Give back all the data exactly, line by line.

━━━

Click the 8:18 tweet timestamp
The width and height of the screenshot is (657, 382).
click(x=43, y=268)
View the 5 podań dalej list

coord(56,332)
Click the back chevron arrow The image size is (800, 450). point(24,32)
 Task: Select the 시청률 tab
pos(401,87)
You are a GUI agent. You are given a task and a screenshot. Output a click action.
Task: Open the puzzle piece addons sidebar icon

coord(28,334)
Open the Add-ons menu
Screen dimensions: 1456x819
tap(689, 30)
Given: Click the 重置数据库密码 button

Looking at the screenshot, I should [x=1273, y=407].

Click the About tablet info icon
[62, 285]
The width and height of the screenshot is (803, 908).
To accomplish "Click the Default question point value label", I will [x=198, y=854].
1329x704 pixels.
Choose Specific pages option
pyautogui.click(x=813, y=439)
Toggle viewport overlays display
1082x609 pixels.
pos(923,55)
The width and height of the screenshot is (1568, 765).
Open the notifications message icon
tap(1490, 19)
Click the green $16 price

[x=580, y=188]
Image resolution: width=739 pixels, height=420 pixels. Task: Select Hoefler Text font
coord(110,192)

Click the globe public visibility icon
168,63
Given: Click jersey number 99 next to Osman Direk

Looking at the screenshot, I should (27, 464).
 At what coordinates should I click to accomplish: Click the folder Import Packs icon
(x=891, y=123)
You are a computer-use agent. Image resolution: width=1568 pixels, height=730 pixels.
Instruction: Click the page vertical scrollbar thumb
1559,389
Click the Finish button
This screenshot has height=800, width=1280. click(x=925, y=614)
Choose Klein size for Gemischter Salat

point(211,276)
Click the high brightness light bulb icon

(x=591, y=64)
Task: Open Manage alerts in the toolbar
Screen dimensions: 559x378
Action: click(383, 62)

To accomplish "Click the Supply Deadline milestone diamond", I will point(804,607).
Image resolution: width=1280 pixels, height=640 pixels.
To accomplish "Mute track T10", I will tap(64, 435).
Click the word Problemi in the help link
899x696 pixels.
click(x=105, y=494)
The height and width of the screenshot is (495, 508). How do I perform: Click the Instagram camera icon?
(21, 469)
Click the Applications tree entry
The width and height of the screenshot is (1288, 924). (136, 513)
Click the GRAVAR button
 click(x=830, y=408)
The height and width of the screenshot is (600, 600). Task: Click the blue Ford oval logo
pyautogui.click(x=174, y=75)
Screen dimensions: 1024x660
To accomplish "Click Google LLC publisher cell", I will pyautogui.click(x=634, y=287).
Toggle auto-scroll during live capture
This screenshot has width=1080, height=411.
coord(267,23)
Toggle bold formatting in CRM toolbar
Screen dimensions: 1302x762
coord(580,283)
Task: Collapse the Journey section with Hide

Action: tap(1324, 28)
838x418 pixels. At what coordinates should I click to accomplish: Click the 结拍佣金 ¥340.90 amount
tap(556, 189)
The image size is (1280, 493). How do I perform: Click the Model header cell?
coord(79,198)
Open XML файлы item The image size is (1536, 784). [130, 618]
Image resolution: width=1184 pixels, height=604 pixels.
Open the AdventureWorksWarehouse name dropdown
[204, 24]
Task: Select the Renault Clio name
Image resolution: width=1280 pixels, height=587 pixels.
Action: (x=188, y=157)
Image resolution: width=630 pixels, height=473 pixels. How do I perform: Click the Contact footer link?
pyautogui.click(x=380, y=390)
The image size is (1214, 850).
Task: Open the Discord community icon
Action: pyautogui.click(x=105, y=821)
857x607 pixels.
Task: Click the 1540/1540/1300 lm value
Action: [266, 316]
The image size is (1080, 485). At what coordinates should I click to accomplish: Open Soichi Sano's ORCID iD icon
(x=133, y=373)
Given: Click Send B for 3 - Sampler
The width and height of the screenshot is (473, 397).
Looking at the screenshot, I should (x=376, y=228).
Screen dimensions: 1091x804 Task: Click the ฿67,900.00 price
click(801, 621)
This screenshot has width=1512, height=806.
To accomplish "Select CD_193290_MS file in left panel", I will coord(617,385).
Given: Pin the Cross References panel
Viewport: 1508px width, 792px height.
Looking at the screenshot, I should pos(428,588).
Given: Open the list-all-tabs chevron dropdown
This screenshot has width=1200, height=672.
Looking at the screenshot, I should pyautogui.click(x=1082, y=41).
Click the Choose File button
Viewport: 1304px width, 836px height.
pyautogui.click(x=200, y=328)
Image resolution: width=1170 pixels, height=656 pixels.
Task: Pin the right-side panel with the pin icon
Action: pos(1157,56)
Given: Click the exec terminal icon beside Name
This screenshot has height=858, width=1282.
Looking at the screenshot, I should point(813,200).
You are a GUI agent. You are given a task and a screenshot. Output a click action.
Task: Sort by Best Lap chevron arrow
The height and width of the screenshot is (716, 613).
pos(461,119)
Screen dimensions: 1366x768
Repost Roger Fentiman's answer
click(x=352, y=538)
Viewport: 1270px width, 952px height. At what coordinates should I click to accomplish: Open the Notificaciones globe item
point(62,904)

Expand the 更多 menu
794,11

━━━

(Task response):
Click the 8:18 tweet timestamp
The width and height of the screenshot is (657, 382).
click(x=43, y=268)
View the 5 podań dalej list

coord(56,332)
Click the back chevron arrow The image size is (800, 450). point(24,32)
 Task: Select the 시청률 tab
pos(401,87)
You are a GUI agent. You are given a task and a screenshot. Output a click action.
Task: Open the puzzle piece addons sidebar icon

coord(28,334)
Open the Add-ons menu
Screen dimensions: 1456x819
tap(689, 30)
Given: Click the 重置数据库密码 button

Looking at the screenshot, I should [x=1273, y=407].

Click the About tablet info icon
[62, 285]
The width and height of the screenshot is (803, 908).
To accomplish "Click the Default question point value label", I will [x=198, y=854].
1329x704 pixels.
Choose Specific pages option
pyautogui.click(x=813, y=439)
Toggle viewport overlays display
1082x609 pixels.
pos(923,55)
The width and height of the screenshot is (1568, 765).
Open the notifications message icon
tap(1490, 19)
Click the green $16 price

[x=580, y=188]
Image resolution: width=739 pixels, height=420 pixels. Task: Select Hoefler Text font
coord(110,192)

Click the globe public visibility icon
168,63
Given: Click jersey number 99 next to Osman Direk

Looking at the screenshot, I should (27, 464).
 At what coordinates should I click to accomplish: Click the folder Import Packs icon
(x=891, y=123)
You are a computer-use agent. Image resolution: width=1568 pixels, height=730 pixels.
Instruction: Click the page vertical scrollbar thumb
1559,389
Click the Finish button
This screenshot has height=800, width=1280. click(x=925, y=614)
Choose Klein size for Gemischter Salat

point(211,276)
Click the high brightness light bulb icon

(x=591, y=64)
Task: Open Manage alerts in the toolbar
Screen dimensions: 559x378
Action: click(383, 62)

To accomplish "Click the Supply Deadline milestone diamond", I will point(804,607).
Image resolution: width=1280 pixels, height=640 pixels.
To accomplish "Mute track T10", I will tap(64, 435).
Click the word Problemi in the help link
899x696 pixels.
click(x=105, y=494)
The height and width of the screenshot is (495, 508). How do I perform: Click the Instagram camera icon?
(21, 469)
Click the Applications tree entry
The width and height of the screenshot is (1288, 924). (136, 513)
Click the GRAVAR button
 click(x=830, y=408)
The height and width of the screenshot is (600, 600). Task: Click the blue Ford oval logo
pyautogui.click(x=174, y=75)
Screen dimensions: 1024x660
To accomplish "Click Google LLC publisher cell", I will pyautogui.click(x=634, y=287).
Toggle auto-scroll during live capture
This screenshot has width=1080, height=411.
coord(267,23)
Toggle bold formatting in CRM toolbar
Screen dimensions: 1302x762
coord(580,283)
Task: Collapse the Journey section with Hide

Action: tap(1324, 28)
838x418 pixels. At what coordinates should I click to accomplish: Click the 结拍佣金 ¥340.90 amount
tap(556, 189)
The image size is (1280, 493). How do I perform: Click the Model header cell?
coord(79,198)
Open XML файлы item The image size is (1536, 784). [130, 618]
Image resolution: width=1184 pixels, height=604 pixels.
Open the AdventureWorksWarehouse name dropdown
[204, 24]
Task: Select the Renault Clio name
Image resolution: width=1280 pixels, height=587 pixels.
Action: (x=188, y=157)
Image resolution: width=630 pixels, height=473 pixels. How do I perform: Click the Contact footer link?
pyautogui.click(x=380, y=390)
The image size is (1214, 850).
Task: Open the Discord community icon
Action: pyautogui.click(x=105, y=821)
857x607 pixels.
Task: Click the 1540/1540/1300 lm value
Action: [266, 316]
The image size is (1080, 485). At what coordinates should I click to accomplish: Open Soichi Sano's ORCID iD icon
(x=133, y=373)
Given: Click Send B for 3 - Sampler
The width and height of the screenshot is (473, 397).
Looking at the screenshot, I should (x=376, y=228).
Screen dimensions: 1091x804 Task: Click the ฿67,900.00 price
click(801, 621)
This screenshot has width=1512, height=806.
To accomplish "Select CD_193290_MS file in left panel", I will coord(617,385).
Given: Pin the Cross References panel
Viewport: 1508px width, 792px height.
Looking at the screenshot, I should pos(428,588).
Given: Open the list-all-tabs chevron dropdown
This screenshot has width=1200, height=672.
Looking at the screenshot, I should pyautogui.click(x=1082, y=41).
Click the Choose File button
Viewport: 1304px width, 836px height.
pyautogui.click(x=200, y=328)
Image resolution: width=1170 pixels, height=656 pixels.
Task: Pin the right-side panel with the pin icon
Action: pos(1157,56)
Given: Click the exec terminal icon beside Name
This screenshot has height=858, width=1282.
Looking at the screenshot, I should point(813,200).
You are a GUI agent. You are given a task and a screenshot. Output a click action.
Task: Sort by Best Lap chevron arrow
The height and width of the screenshot is (716, 613).
pos(461,119)
Screen dimensions: 1366x768
Repost Roger Fentiman's answer
click(x=352, y=538)
Viewport: 1270px width, 952px height. At what coordinates should I click to accomplish: Open the Notificaciones globe item
point(62,904)

Expand the 更多 menu
794,11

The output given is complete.